* [Instructions]
**A)** From the forum post about the saddle mule, list the things the writer noticed that mules don't like.
**B)** In the listing, rename "Click" to "Tap" in everything from the line containing "640x400 pixels." down to the line containing "Screen dimensions: 1000x1000 coord(146,942)". Return only those lines, and leave the pictures out.

═════ Page text ═════

# Arlene my saddle mule



## Deleted member 15688 (Jan 6, 2017)

Tom Moore and the Mule;

Arlene was my all-time favorite saddle mule. In my 7 years as a hunting guide and packer in Montana and New Mexico, working around Mules, I noticed 3 things they don’t like. 1. Dogs. 2. Strangers. And # 3. Rookies - they can spot a rookie pretty quick. When I met her Arlene was a well-seasoned trail mule, broke to pack and ride. I was by that time rather trail savvy myself, so Arlene and me had nary a problem. We shared many miles of trail and she brought me home day and night in all types of weather.

There is an old frontier saw that you can never know a man until you take to the trail with him in bad weather well, the same can be said of mules and horses. Ol’ Arlene never let me down and always kept her calm disposition no matter the situation.

═════ Raw data ═════

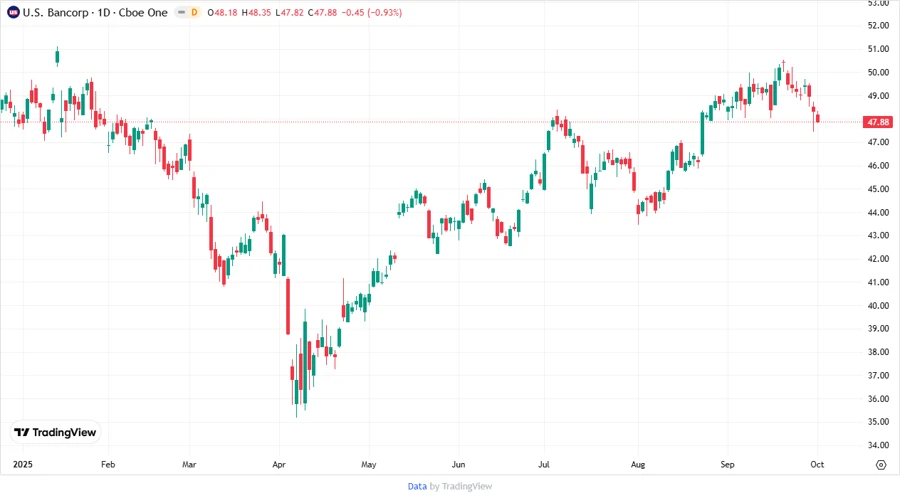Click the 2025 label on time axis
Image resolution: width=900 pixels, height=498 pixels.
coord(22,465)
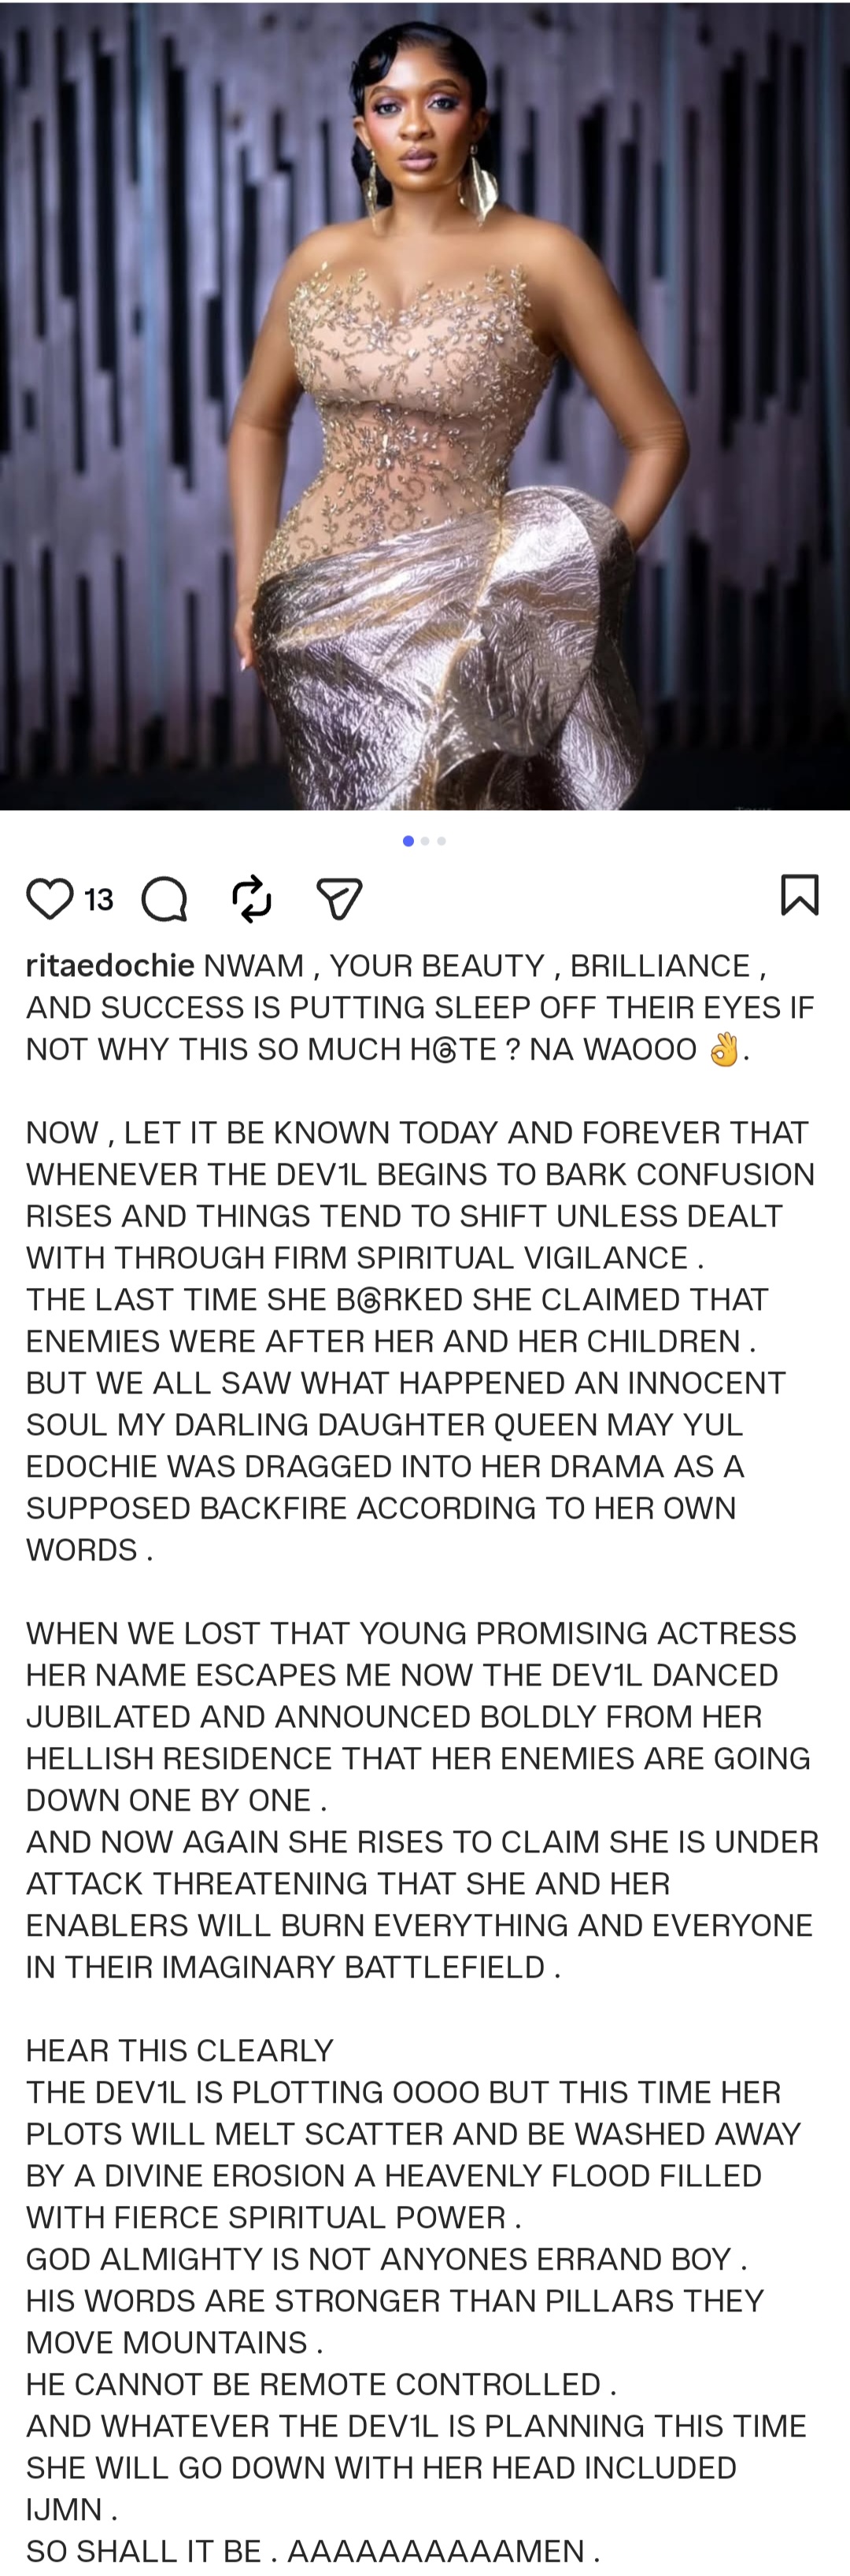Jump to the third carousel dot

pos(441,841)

═════
═════ Raw data ═════

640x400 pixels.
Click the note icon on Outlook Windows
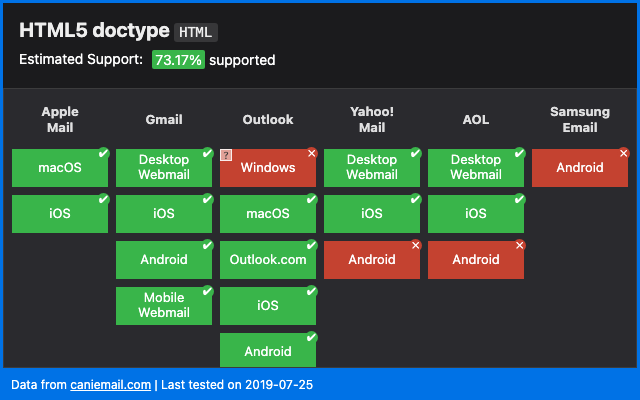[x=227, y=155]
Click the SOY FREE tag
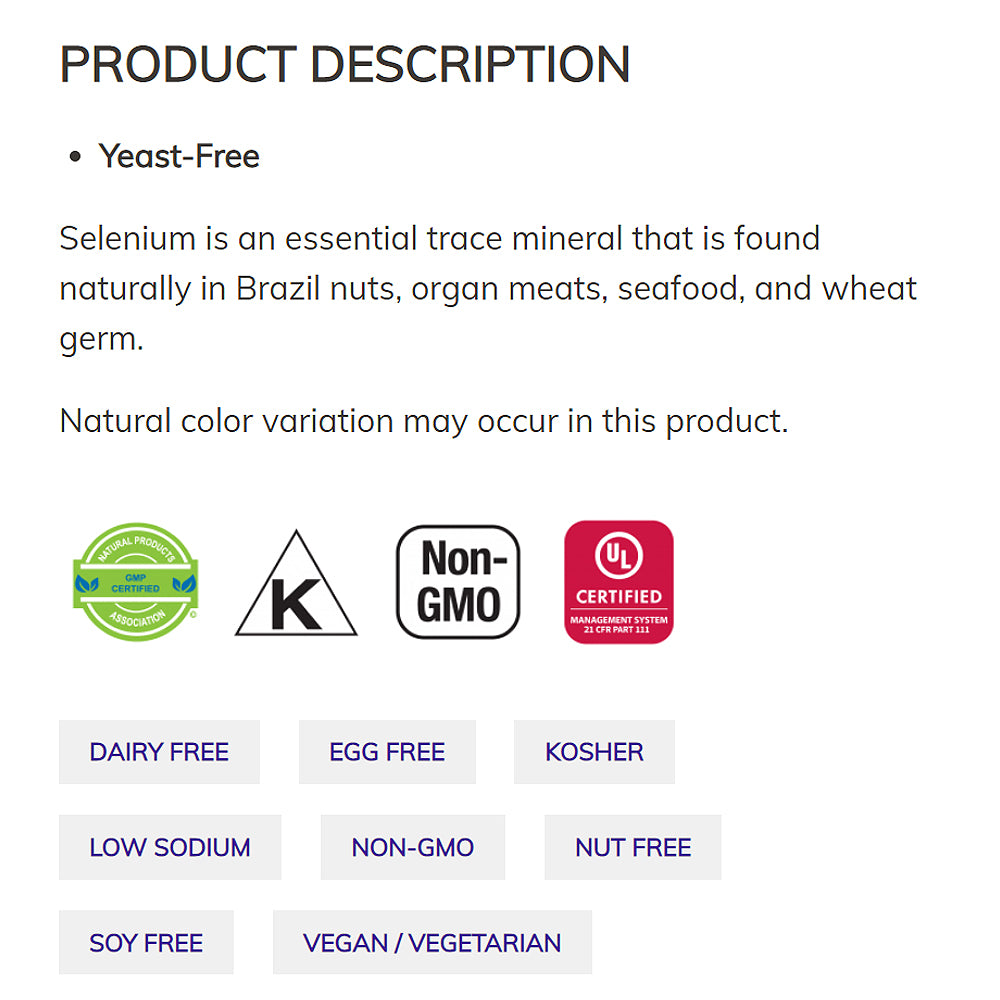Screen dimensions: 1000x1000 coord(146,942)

═════

* [Responses to the tasks]
**A)** Dogs, strangers, and rookies.

**B)**
640x400 pixels.
Tap the note icon on Outlook Windows
[x=227, y=155]
Tap the SOY FREE tag
Screen dimensions: 1000x1000 coord(146,942)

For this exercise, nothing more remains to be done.